Multimodal Multi-Instance Learning for Depression Detection

Overview

This project develops the first multimodal Multi-Instance Learning (MIL) framework for depression detection, treating clinical interviews as bags of multimodal instances. Each participant response has both a text representation (MT5-small + RoBERTa-base ensemble) and an audio representation (Wav2Vec 2.0 with CTC temporal alignment). Bag-level depression labels supervise instance-level predictions through interpretable aggregation rules.

Work conducted at DASION in collaboration with Prof. Weiqing Gu (Harvey Mudd College), with NSF Phase I and II funding.

The Problem

Prior work on depression detection either uses audio alone or text alone, or fuses them in ways that don’t preserve temporal correspondence between modalities. A second problem: most systems include interviewer prompts in the input, contaminating results with interviewer-specific patterns that won’t generalize to new settings.

Technical Approach

Multimodal fusion via CTC alignment — Wav2Vec 2.0 audio features are temporally aligned with MT5/RoBERTa text representations using Connectionist Temporal Classification, preserving the correspondence between spoken words and their acoustic properties.

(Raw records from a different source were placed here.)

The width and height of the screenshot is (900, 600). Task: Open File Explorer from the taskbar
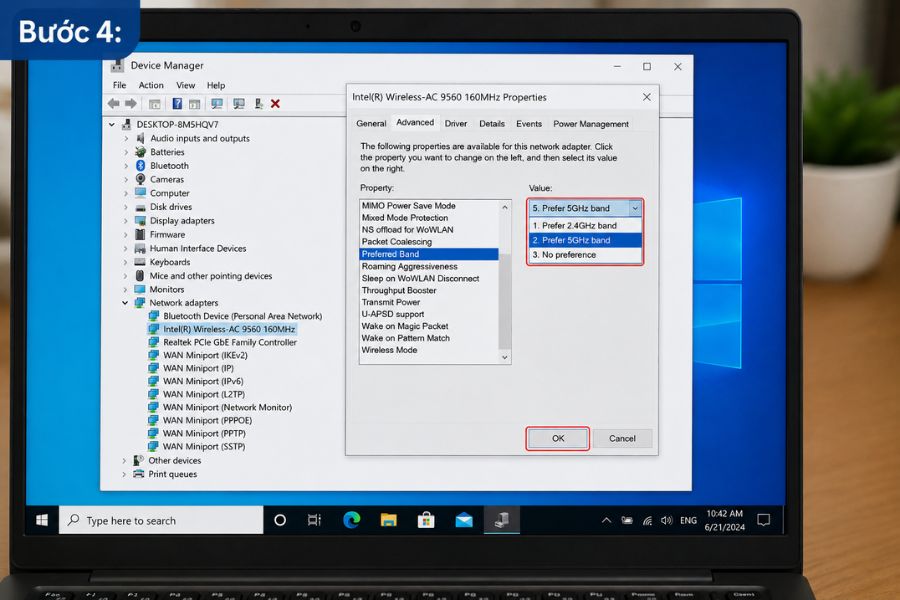click(x=389, y=520)
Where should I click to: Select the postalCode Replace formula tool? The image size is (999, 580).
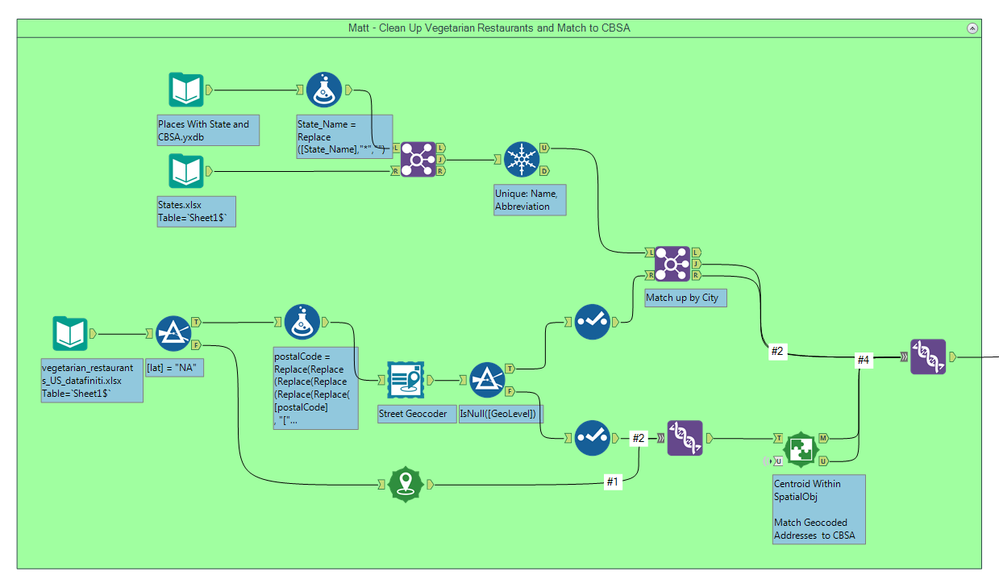302,322
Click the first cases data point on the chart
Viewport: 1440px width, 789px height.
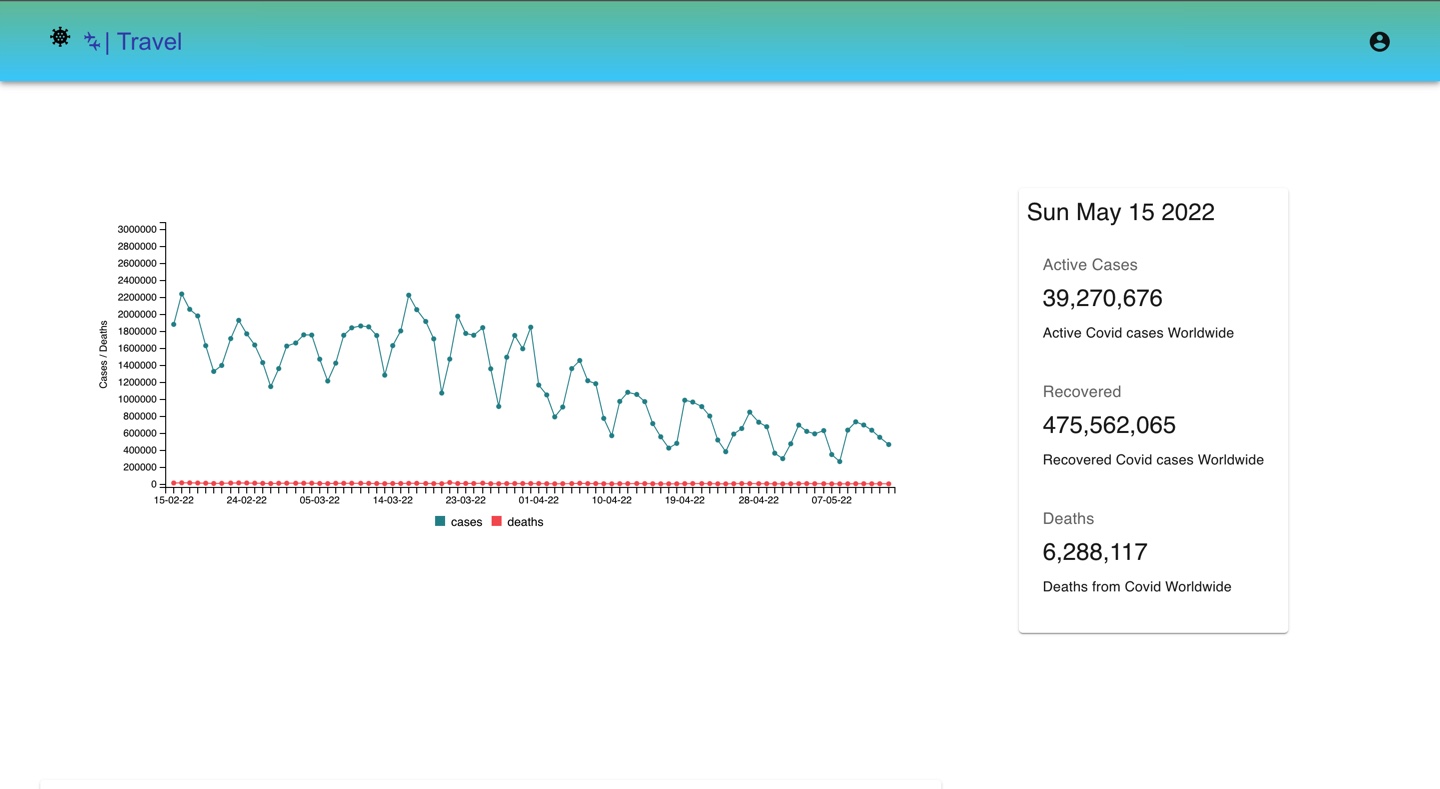click(174, 324)
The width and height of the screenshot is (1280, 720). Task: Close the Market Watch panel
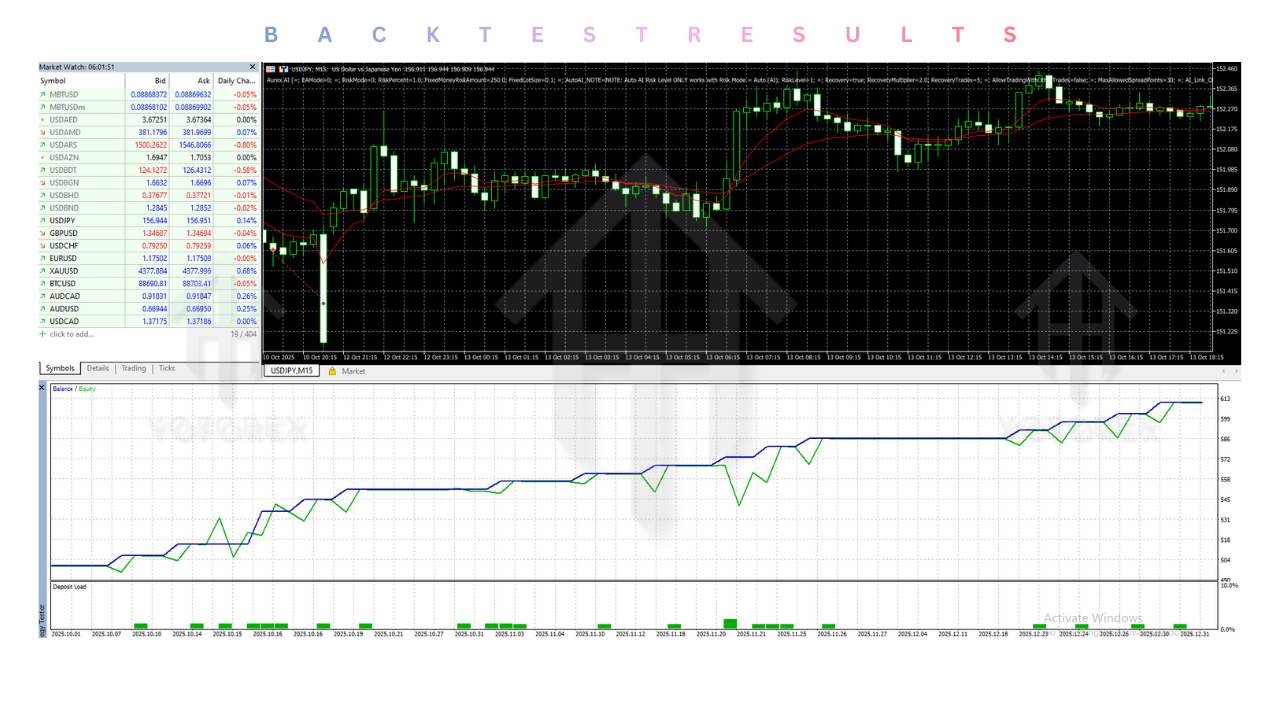pos(252,67)
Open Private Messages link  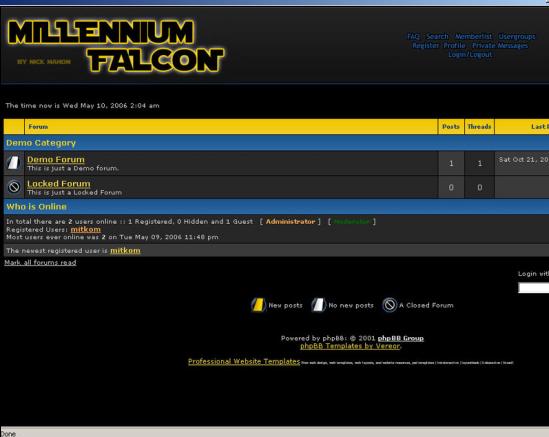click(x=500, y=46)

Multi-Instance Learning — Each interview is a bag; each participant response turn is an instance. The model learns bag-level labels (depressed / not depressed) while generating interpretable instance-level attention weights showing which responses drove the prediction.

Interviewer bias mitigation — Strict exclusion of interviewer prompts from all inputs, directly addressing the bias problem documented by Burdisso et al. (2024).

Results

  • F1 > 0.90 on DAIC-WOZ (baseline: 0.88, Zhang et al. 2025)
  • Outperforms audio-only and text-only MIL baselines
  • Interpretable alpha/beta aggregation rules preserved at inference

Target Venue

NeurIPS 2026. Full code and model release planned upon submission.